Yogyakarta, dialoguejakarta.com – Pengangguran jadi hantu bagi lulusan perguruan tinggi, apalagi ketika saat ini kondisi ekonomi sedang tidak bagus. Mereka yang baru saja diwisuda menjadi sarjana, situasi aman sebagai mahasiswa tercabut ketika berlangsung proses masuk ke dunia nyata sebagai pencari kerja.
Bahkan bagi sarjana seni rupa yang bisa menciptakan pekerjaannya sendiri sebagai pelukis pun harus menghadapi situasi sulit ketika pasar seni rupa juga amblas saat situasi ekonomi buruk seperti saat ini, dan mereka baru masuk dalam kancah praktek kreatif seni rupa sebagai profesi. Ada ketakutan dan ketidakpastian dalam langkah mereka menapaki jalan hidup baru.

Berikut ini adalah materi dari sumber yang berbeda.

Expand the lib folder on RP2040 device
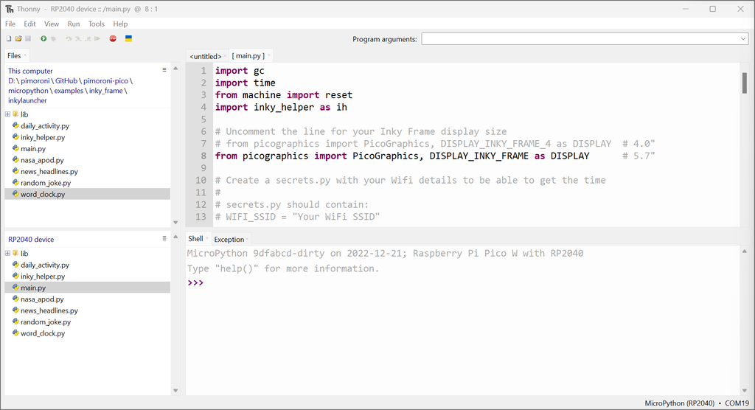[x=7, y=253]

Hal inilah yang dialami Amalia Firdausi yang baru saja meraih gelar sarjana dari jurusan seni rupa Institut Seni Indonesia. Dalam situasi ekonomi yang sedang tidak baik-baik saja, Amalia menggelar pameran tunggal bertajuk Threshold di Indieart House, Yogyakarta, 30 Agustus – 13 September.

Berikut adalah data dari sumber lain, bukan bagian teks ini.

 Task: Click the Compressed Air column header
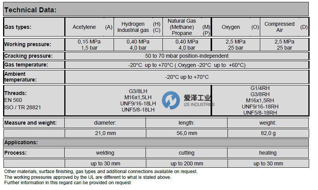[x=284, y=27]
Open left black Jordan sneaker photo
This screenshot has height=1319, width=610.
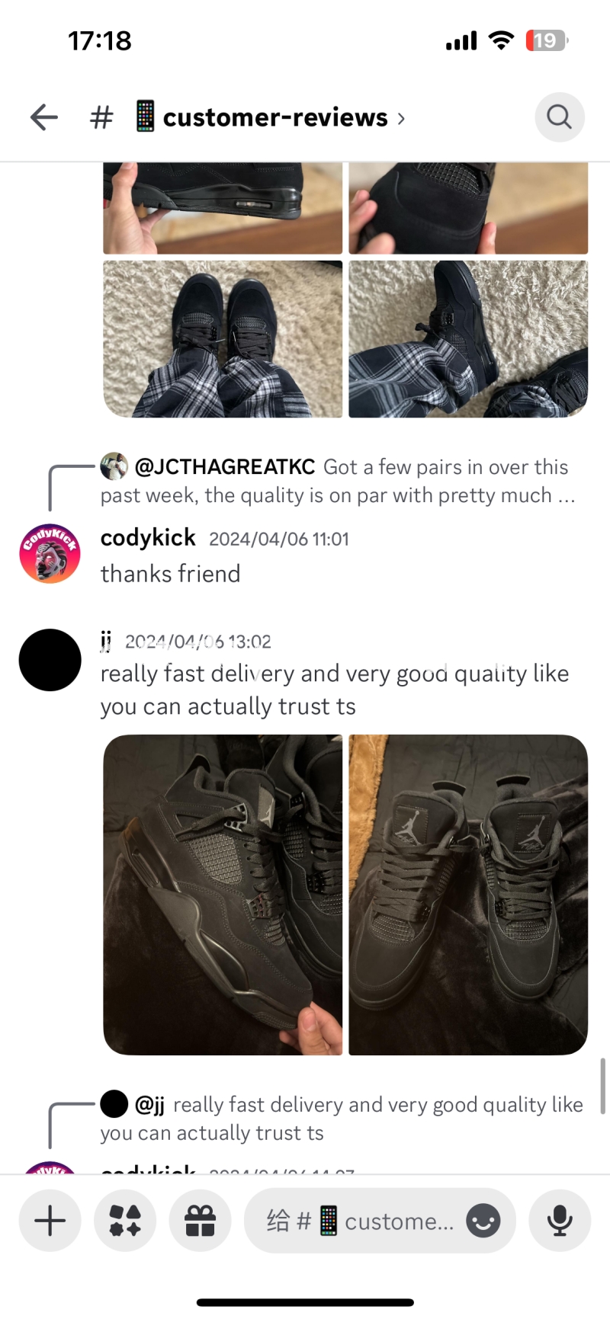[x=223, y=895]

Threshold dimaknai sebagai fase transisi kehidupan Amalia, dari kehidupan mapan sebagai mahasiswa ke kehidupan yang belum jelas bentuknya ketika dia memutuskan menjadi seniman profesional. Situasi merasuk dalam proses kreatif Amalia saat dia menyiapkan 20 karya lukis untuk pameran tunggal ini.
Amalia menampilkan citraan sosok perempuan dalam berbagai ekspresi wajah pada karya lukisnya yang diimbuhi dengan bentuk lanskap dan berbagai bentuk bunga hingga bentuk rumah sebagai metafora dalam narasi karya lukisnya.

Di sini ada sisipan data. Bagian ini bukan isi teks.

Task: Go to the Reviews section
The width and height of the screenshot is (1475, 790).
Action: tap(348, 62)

Ada potret perempuan dengan wajah pada bagian hidung dan kening menghitam. Tangannya memegang beberapa tangkai bunga, sementara di bagian belakang terhampar lanskap berupa bentuk pegunungan dan hutan yang diterangi cahaya matahari (Becoming Her, 2025).
“Ini adalah potret seseorang yang sedang menyeberangi batas usia muda, membawa serta keindahan dan ketakutan dalam hidupnya,” ujar Bambang Toko Witjaksono, kurator pameran ini yang juga dosen di Fakultas Seni Rupa ISI Yogyakarta.
Ada juga potret perempuan dengan wajah muram memegang bunga matahari, sementara di bagian belakang penuh dengan bentuk bunga matahari dan sejumlah figur. “Karya ini menangkap ketegangan dalam perjalanan hidup Yusi (panggilan akrab Amalia Firdausi), antara dorongan untuk terus berjalan dan dorongan untuk menyerah, antara harapan akan esok yang lebih baik dan kegamangan yang mengguncang saat ini,” kata Bambang.
Pada karya bertajuk “A Stillness Beside My Pain” (2025) Yusi, menggambarkan sosok perempuan tergolek seolah kelelahan, sementara di belakangnya ada sosok perempuan lain di tengah hamparan lanskap bunga matahari. “Sosok utama Yusi yang sedang tergolek, menahan beban yang tak diucapkan, wajahnya penuh luka, dan matanya memohon tanpa suara.”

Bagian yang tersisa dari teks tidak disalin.